Problem to work on → List every line of the material below that contains the string "from".
──────
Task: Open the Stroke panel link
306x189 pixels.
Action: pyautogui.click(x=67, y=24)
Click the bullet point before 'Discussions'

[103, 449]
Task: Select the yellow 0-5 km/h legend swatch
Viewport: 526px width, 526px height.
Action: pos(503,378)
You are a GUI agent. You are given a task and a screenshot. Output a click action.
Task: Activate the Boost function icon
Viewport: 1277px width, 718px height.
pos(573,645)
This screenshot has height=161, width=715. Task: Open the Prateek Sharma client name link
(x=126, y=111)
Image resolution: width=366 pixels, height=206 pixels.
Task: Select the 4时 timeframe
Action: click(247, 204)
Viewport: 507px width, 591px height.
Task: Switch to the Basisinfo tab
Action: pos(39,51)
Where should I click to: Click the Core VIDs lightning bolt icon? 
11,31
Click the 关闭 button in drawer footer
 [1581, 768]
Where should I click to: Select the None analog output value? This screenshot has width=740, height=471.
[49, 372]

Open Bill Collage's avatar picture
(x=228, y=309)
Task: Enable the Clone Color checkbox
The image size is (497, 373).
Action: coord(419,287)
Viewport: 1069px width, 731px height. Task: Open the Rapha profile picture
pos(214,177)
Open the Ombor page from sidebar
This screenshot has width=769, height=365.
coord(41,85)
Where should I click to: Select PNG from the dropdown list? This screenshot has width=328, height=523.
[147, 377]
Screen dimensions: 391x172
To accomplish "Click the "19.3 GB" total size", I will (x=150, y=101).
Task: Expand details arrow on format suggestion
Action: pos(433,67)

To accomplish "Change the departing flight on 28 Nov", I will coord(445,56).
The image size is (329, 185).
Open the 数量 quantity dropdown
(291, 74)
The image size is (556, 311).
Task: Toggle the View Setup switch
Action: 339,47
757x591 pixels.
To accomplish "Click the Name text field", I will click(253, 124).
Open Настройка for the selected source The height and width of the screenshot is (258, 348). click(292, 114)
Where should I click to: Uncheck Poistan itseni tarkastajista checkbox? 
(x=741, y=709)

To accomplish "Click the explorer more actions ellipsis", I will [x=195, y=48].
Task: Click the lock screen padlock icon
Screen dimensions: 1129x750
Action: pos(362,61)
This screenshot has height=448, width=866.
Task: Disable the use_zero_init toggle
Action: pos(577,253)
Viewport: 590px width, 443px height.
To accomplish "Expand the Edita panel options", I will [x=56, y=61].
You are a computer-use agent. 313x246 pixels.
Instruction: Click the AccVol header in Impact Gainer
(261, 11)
──────
Solution to this exercise →
Open the Ombor page from sidebar
Where should I click to: Select PNG from the dropdown list? This screenshot has width=328, height=523.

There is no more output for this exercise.